レジリエント・インフォメーション・マネジメント・システム

概要・研究目標
本プロジェクトでは、Resilient Information Management (RIM) システムを設計、実装しており、ネットワークが独立した環境下に適用が可能です。災害発生直後にRIMをセットアップすることで、インターネットが利用できなくなったにも関わらず、災害地域の情報収集および配信システムとして人々を支援することができます。

システム概要

我々が提案するシステムには次のような課題があります。

  1. Basic Communication Infrastructure
  2. まずはじめに、我々はインターネットをなしで通信できるワイヤレスネットワークインフラ基盤を構築する必要がありました。ここでは、NTTが開発した可動式ICTユニットが実現する通信機能とデータ共有機能を「Information Center(情報センター)」と呼称します。Wi-Fiベースの無線通信とLinuxサーバーの両方がICTユニットで利用可能です。ユーザーが情報センターのサービスエリアに入ると、サーバーまたはサーバーの無線通信範囲内の他のユーザーと自由に通信ができます。

  3. Uniform and Friendly Client
  4. 各情報センターのデータは、地元住民、知事、ボランティアなどのすべての参加者によって維持され共有されます。したがって、誰もが簡単にサーバーから情報を共有して取得できるようにするフレンドリーなクライアントを開発する必要があります。スマートデバイスの多様性に対応するため、クライアントはiOSやAndroidなどのさまざまなプラットフォームをサポートしております。
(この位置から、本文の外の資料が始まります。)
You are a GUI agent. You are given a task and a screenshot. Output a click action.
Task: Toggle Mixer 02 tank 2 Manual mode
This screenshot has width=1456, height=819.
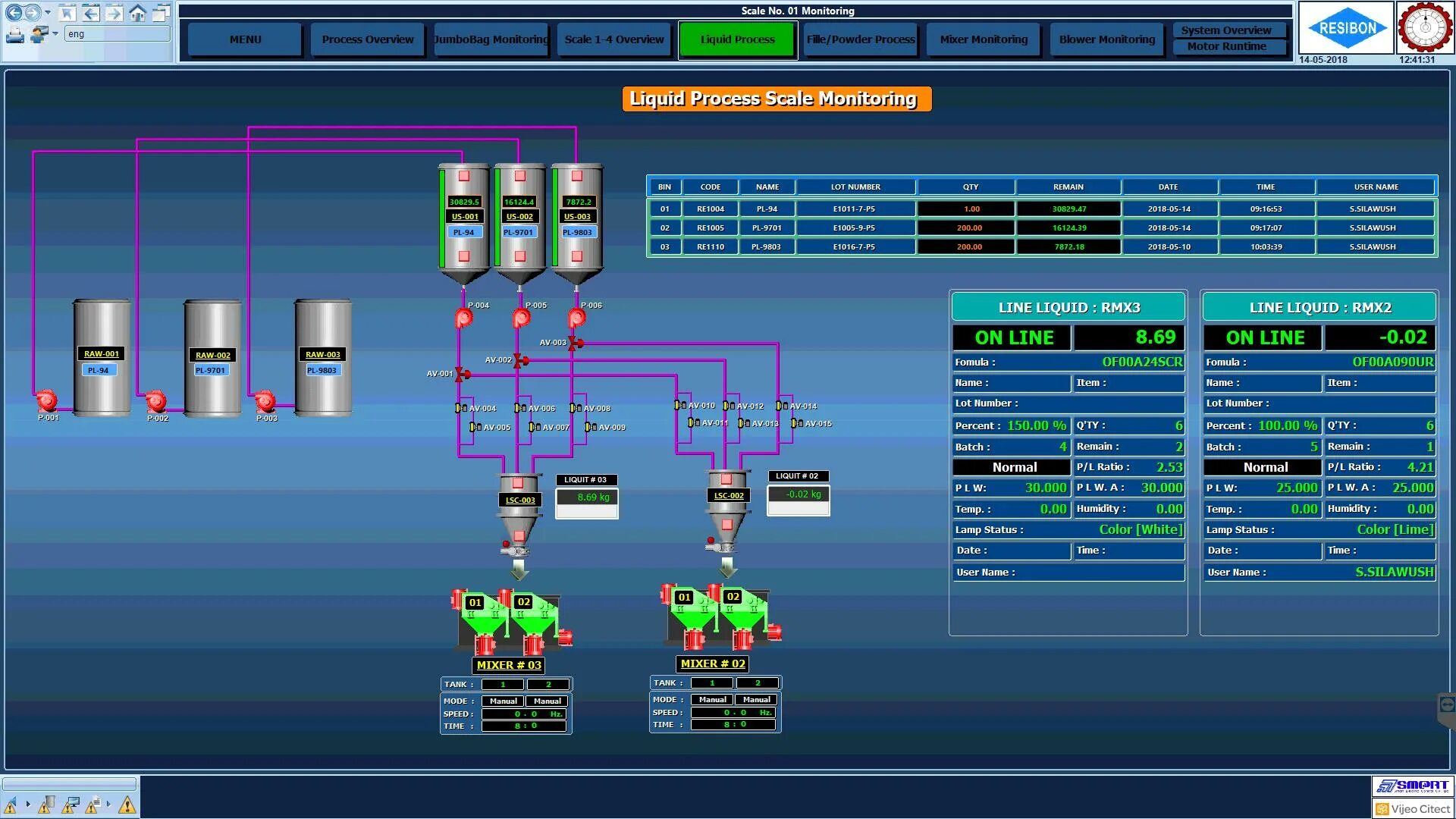pyautogui.click(x=756, y=699)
  5. Uniform Database System
  6. 情報センター内のサーバーは、食料、衣服、医薬品、住民の健康状態、ボランティアのスキルなや場所など、さまざまな救済情報を保有する責任があります。データベースシステムを採用することで、データベースで使用される可能性のあるすべての情報のデータ構造と記述を定義します。すべてのICTユニットは、異なる情報センター間でデータを共有できるように、そのようなデータベースと統一フォーマットで統合されます。データベースは、RIMシステムにおいうて重要な支援役割を果たします。
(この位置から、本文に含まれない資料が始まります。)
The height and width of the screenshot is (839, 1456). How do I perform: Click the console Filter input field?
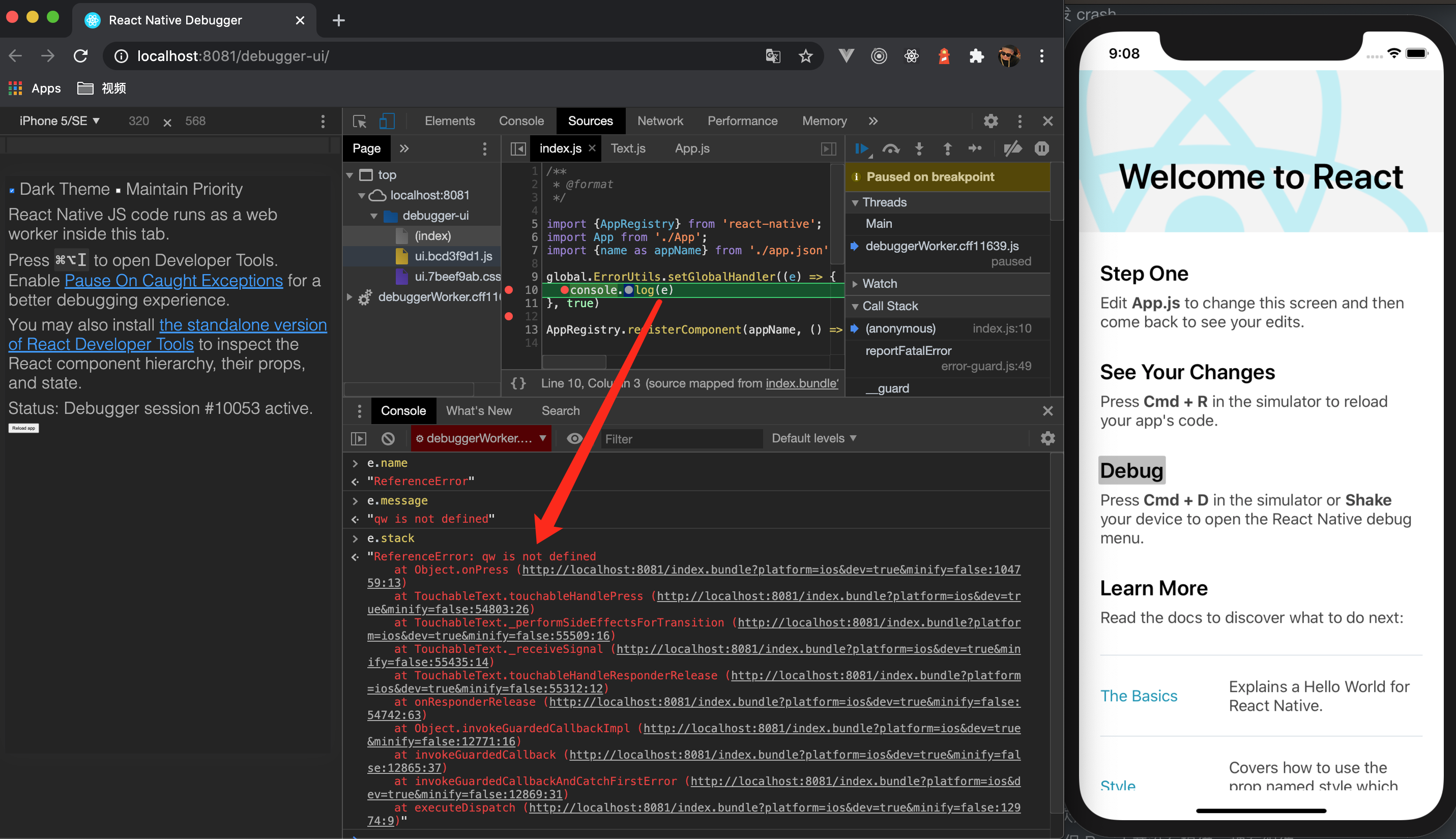click(x=680, y=439)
  7. Smart Decision-making Module
  8. 上述したデータの保管とは別にRIMシステムは、収集された犠牲者情報に基いて、材料供給と需要を公平かつ効率的にマッチングしたり、効率的な救助活動の方法を提供します。これを実現するために、データベースシステムの実装後、情報分析と意思決定モジュールをサーバ側で開発するものとする。

  9. Intermittent Server Synchronization
  10. 情報センターはいくつかの孤立した地域に分散していますが、それらは独立したものではありません。これらのデータベース間の情報を同期させることができれば、より価値の高い情報が各情報センターで使用可能になります。継続的なインターネット接続がないため、リアルタイムで同期することはできませんが、代わりにサーバー間の通信媒体として異なる情報センター間を移動するスマートフォン(モバイルノード、モバイルフェリー)を導入することで、間欠的な同期方法を設計する予定です。クライアントはサーバーから自動的にデータをダウンロードして別のサーバーにアップロードすることができます。全体のプロセスは人の特別な関与を必要としません。さらに、Bluetoothのようなデバイス間(D2D)通信機能が今日のほとんどのモバイルデバイスで使用可能であることを考えると、RIMはこのような機能を探索して同期の効率を向上させることができます。